Investigation continuing into betting trends on race at Dundalk last March

Irish Horseracing Regulatory Board give no time frame for conclusion to investigation

Dundalk Racecourse. Photograph: Tommy Dickson/Inpho

Dundalk Racecourse. Photograph: Tommy Dickson/Inpho

 

Examination of betting trends, including potential international betting, is part of an “ongoing” investigation into a controversial race run at Dundalk almost a year ago.

The Irish Horseracing Regulatory Board (IHRB) said on Tuesday the long-running investigation is “progressing” but couldn’t predict when the issue is likely to be resolved.

The race included a pair of Denis Hogan-trained horses, Tony The Gent and Yuften, who finished first and second in a claimer on March 20th of last year.

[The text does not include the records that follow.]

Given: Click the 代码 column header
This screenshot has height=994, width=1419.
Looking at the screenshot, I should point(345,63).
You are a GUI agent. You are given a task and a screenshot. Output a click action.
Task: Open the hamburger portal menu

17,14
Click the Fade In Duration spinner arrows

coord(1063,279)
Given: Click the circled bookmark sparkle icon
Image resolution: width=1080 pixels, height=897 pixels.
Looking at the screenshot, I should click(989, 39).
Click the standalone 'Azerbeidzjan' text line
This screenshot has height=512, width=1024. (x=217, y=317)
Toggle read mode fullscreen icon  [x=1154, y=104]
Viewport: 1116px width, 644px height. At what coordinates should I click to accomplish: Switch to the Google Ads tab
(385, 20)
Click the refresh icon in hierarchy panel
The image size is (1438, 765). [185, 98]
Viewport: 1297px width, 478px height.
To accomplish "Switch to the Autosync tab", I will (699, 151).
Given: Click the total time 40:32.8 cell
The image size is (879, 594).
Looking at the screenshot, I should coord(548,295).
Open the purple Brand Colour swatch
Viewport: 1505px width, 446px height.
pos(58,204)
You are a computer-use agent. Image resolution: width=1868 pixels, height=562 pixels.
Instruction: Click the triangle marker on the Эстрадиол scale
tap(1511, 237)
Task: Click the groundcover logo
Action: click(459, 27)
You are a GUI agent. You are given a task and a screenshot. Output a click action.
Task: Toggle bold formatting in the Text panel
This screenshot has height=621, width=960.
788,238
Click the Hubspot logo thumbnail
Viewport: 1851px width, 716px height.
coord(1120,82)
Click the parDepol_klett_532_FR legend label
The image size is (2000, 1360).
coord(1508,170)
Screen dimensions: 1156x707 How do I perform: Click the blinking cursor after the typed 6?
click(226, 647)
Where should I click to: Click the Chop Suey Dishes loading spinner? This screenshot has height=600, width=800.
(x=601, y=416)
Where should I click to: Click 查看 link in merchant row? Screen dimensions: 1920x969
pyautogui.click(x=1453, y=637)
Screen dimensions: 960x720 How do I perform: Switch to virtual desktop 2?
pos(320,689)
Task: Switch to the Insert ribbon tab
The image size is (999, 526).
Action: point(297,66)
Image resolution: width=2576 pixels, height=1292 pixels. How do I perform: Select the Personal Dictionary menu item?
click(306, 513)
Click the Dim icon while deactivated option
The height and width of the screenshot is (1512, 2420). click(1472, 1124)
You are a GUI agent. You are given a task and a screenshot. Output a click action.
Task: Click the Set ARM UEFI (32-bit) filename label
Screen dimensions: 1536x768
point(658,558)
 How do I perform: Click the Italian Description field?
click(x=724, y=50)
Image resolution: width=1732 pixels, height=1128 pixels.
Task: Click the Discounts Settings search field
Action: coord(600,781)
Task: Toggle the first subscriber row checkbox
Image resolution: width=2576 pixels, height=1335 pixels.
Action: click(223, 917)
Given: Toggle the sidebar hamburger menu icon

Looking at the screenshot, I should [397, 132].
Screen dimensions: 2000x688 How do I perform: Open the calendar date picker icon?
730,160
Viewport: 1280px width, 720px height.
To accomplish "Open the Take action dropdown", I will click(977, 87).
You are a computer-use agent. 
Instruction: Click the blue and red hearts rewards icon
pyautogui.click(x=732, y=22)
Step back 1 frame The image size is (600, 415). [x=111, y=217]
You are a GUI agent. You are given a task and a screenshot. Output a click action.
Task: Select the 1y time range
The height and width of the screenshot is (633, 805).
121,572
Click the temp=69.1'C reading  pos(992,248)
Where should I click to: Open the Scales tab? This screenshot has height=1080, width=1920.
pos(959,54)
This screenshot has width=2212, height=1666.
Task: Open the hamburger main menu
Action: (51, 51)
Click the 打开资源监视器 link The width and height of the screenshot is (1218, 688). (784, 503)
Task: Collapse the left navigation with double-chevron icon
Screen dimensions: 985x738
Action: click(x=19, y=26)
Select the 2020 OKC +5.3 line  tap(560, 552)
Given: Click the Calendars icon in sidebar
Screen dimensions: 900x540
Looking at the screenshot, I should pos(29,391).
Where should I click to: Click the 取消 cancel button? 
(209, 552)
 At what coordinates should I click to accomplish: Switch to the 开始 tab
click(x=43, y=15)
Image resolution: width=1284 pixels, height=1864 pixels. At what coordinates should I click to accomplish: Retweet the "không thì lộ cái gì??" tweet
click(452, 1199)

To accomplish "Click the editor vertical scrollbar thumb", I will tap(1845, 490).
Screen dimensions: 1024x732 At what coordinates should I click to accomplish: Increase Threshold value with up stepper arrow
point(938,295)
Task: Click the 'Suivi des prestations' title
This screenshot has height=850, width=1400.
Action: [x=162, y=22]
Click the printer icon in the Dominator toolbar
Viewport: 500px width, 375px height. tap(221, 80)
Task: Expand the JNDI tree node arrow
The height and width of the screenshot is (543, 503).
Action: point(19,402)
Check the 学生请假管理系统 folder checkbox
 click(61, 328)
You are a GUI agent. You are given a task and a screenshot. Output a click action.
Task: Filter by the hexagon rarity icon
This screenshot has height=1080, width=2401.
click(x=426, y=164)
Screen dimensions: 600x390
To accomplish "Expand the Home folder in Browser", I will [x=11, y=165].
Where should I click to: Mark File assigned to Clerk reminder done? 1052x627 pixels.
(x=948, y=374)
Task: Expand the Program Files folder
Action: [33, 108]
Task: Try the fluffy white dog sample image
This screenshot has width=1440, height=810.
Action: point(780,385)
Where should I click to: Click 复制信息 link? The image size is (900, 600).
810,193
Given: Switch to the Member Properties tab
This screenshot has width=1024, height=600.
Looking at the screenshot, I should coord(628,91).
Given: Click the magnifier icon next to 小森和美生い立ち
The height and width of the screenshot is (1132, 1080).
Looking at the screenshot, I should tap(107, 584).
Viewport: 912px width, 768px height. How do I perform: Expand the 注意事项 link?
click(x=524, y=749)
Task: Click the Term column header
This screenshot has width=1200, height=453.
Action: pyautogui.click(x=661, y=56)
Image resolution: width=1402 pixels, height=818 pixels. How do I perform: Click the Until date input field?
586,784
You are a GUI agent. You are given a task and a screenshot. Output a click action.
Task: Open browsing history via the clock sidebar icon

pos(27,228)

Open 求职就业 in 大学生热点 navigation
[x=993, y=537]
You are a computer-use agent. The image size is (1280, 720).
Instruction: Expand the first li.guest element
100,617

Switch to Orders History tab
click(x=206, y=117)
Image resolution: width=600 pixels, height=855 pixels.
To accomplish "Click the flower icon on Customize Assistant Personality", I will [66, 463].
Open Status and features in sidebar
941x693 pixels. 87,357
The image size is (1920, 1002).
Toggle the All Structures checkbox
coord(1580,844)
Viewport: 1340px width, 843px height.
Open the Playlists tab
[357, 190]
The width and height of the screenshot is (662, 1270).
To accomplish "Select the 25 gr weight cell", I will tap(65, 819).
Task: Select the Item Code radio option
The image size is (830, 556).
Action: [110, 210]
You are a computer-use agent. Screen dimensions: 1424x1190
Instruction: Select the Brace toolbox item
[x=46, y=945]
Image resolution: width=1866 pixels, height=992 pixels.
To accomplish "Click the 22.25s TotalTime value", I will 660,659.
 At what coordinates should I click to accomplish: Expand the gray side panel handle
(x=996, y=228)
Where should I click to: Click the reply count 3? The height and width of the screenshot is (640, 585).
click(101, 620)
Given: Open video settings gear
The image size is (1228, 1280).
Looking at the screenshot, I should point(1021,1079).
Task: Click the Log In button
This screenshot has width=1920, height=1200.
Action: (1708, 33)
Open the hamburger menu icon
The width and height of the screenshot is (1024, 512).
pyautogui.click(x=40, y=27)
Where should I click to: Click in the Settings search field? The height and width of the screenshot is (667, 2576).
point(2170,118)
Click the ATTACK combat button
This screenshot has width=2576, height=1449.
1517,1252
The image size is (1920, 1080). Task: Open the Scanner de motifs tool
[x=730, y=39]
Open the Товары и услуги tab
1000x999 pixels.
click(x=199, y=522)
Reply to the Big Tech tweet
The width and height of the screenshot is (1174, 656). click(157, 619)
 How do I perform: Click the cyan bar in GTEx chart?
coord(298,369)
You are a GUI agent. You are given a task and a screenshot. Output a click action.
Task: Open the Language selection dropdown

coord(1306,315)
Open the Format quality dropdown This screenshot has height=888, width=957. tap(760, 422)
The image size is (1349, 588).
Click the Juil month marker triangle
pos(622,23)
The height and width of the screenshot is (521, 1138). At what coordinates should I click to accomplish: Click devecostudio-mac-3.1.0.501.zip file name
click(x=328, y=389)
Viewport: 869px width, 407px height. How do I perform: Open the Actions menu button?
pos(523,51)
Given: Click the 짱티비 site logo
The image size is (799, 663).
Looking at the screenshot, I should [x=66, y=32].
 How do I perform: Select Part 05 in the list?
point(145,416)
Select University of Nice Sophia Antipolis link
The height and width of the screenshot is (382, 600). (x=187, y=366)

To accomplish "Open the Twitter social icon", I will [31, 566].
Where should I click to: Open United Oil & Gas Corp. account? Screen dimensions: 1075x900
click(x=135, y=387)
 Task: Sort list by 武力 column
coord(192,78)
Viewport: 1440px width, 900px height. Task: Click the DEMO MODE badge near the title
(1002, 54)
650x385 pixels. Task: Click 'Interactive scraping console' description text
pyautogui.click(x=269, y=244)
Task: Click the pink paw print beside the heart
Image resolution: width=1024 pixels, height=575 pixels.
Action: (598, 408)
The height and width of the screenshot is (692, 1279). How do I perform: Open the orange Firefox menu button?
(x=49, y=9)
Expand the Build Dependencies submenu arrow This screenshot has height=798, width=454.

On the day the stewards, after looking into the running and riding of Yuften, referred the matter to the IHRB for further investigation.

Yuften was widely expected to start a short-priced favourite for the race but was a market drifter out to 6-4. His stable companion, Tony The Gent, was backed into 10-11 favourite. Both horses were owned by James McAuley.

In the race Yuften was slowly away, didn’t get a clear run at one point and finished over two lengths behind Tony The Gent. Afterwards Yuften was found to be lame by an IHRB veterinary officer.

“The investigation is ongoing and it is progressing,” an IHRB spokesman said on Tuesday, although almost 11 months later he was unable to give a time frame on when the matter may be concluded.

The British Horseracing Authority, who signed a deal to provide supporting integrity services to the IHRB, part of which comprises monitoring of betting trends, is involved in the case which is understood to have an international betting element , including on Betfair.

That is the exchange that saw lay betting on the ‘nobbled’ Viking Hoard who was laid to lose by a so-called white label company used by someone in “a distant part of the world” in a race at Tramore in 2018.

On Wednesday Tony The Gent once again lines up in a Dundalk claimer, a race he won in 2020. Owner McAuley now trains the horse as well.

A tough opponent in Wednesday’s opening race might be the Ado McGuinness-trained Raphael.

McGuinness could have another good day on the all-weather as his stable stalwart Pillar, having his 102nd career start, has an ideal stall one draw in a sprint handicap that could set him up for a fourth course victory.

Another McGuinness runner Star Harbour, carrying the controversial colours of Phoenix Thoroughbred Ltd, can recoup a little of his €400,000 purchase price in the finale.